With no offense intended, but that's a very simple version which doesn't work in many situations. The problems of your solution are:
- Doesn't work well for UDTs (try std::complex, some conversions are ambiguous then)
What rule of the language prohibit this conversion? My vc71 compiler can do it, como and g++ cannot.
- Doesn't scale for new types (you need to know all of them in the single header that defines the constant)
You could add the overloads with eg a macro in your own header. What should hinder this?
- Doesn't work for more complex expressions (pi*pi*t instead of T(pi)*pi*t)
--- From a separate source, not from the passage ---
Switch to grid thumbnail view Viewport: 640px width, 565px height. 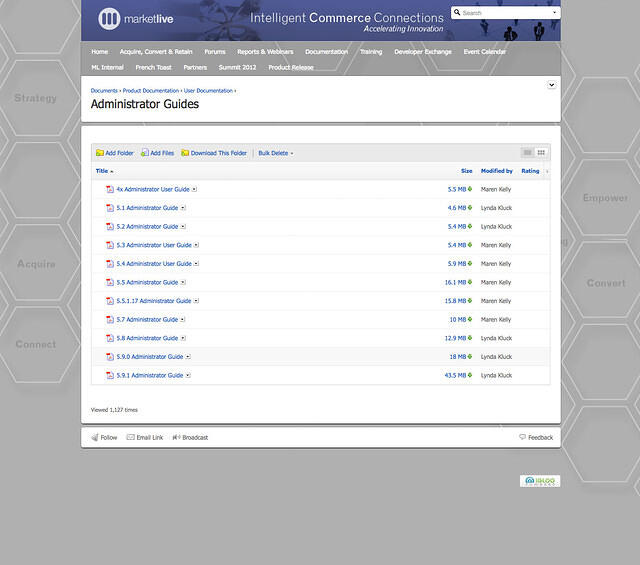tap(541, 153)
true, but what precision does pi*pi have? IMO, it's good to have that information in the code.
- Doesn't work for function calls (srqt(pi)*t instead of sqrt(T(pi))*t)
again it a matter of being explicit about which overloaded version you want to call; therefore one would always add T().
- Doesn't solve the naming dilemma (how to spell the constant "pi*pi"?)
is pi_square that bad?
- Doesn't work well with unit libraries AFAICS (again not scaling well)
how?
I really suggest you look at my code at <http://groups.yahoo.com/group/boost/files/MathConstants/>, which solves all of the above points. Feel free to ask questions.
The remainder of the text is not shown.